Explanation of Responses:

* If the form is filed by more than one reporting person, see Instruction 4(b)(v).
** Intentional misstatements or omissions of facts constitute Federal Criminal Violations. See 18 U.S.C. 1001 and 15 U.S.C. 78ff(a).
(1) On November 8, 2024, Bessemer Venture Partners X Institutional L.P. ("BVP X Inst") and Bessemer Venture Partners X L.P. ("BVP X") sold 345,663 and 368,223 shares of Common Stock of Rigetti Computing, Inc., respectively, at a weighted average price of $1.52. These shares were sold in multiple transactions at prices ranging from $1.45 to $1.55. The reporting person undertakes to provide to the Issuer, any security holder of the Issuer, or the staff of the Securities and Exchange Commission, upon request, full information regarding the number of shares sold at each separate price within the ranges set forth in this footnote.

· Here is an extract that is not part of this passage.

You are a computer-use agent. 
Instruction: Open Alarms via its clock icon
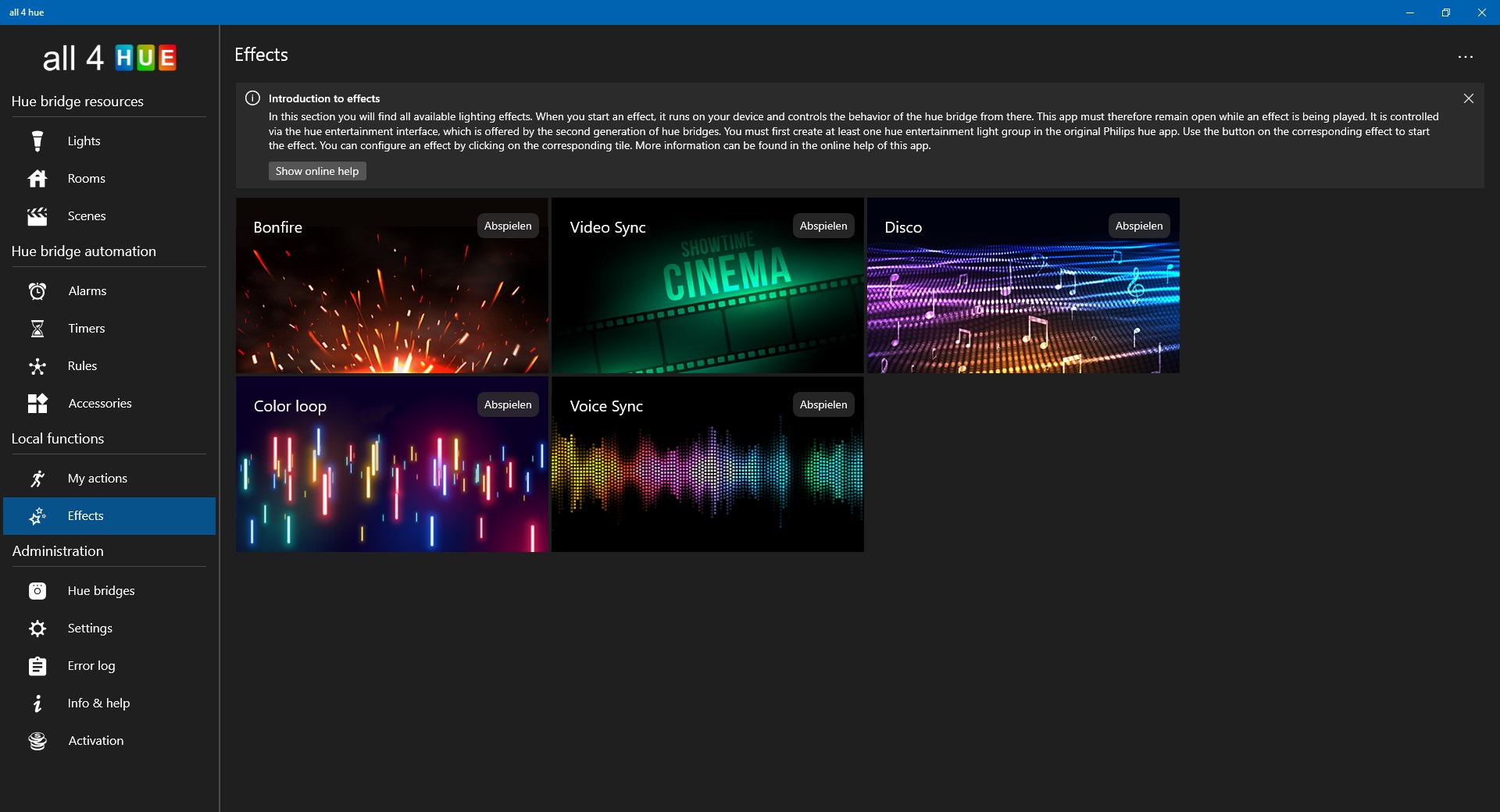tap(37, 290)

(2) Deer X & Co. Ltd. ("Deer Ltd.") is the general partner of Deer X & Co. L.P. ("Deer L.P."), which is the general partner of each of BVP X Inst and BVP X (collectively, the "Funds"). Deer Ltd. and Deer L.P. disclaim beneficial ownership of the securities held by the Funds, and this report shall not be deemed an admission that Deer Ltd. and Deer L.P. are the beneficial owners of such securities, except to the extent of their pecuniary interest therein, if any, by virtue of their direct and indirect general partner interests in the Funds.
(3) Following the sale on November 8, 2024, BVP X Inst held 10,104,447 shares of Common Stock and BVP X held 10,763,885 shares of Common Stock.

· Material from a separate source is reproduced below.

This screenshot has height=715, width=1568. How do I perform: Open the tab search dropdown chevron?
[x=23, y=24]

(4) On November 11, 2024, BVP X Inst and BVP X sold 622,736 and 663,885 shares of Common Stock of Rigetti Computing, Inc., respectively, at a weighted average price of $1.50. These shares were sold in multiple transactions at prices ranging from $1.43 to $1.53. The reporting person undertakes to provide to the Issuer, any security holder of the Issuer, or the staff of the Securities and Exchange Commission, upon request, full information regarding the number of shares sold at each separate price within the ranges set forth in this footnote.
(5) Following the sale on November 11, 2024, BVP X Inst held 9,481,711 shares of Common Stock and BVP X held 10,100,507 shares of Common Stock.
Note: File three copies of this Form, one of which must be manually signed. If space is insufficient, see Instruction 6 for procedure. Potential persons who are to respond to the collection of information contained in this form are not required to respond unless the form displays a currently valid OMB number.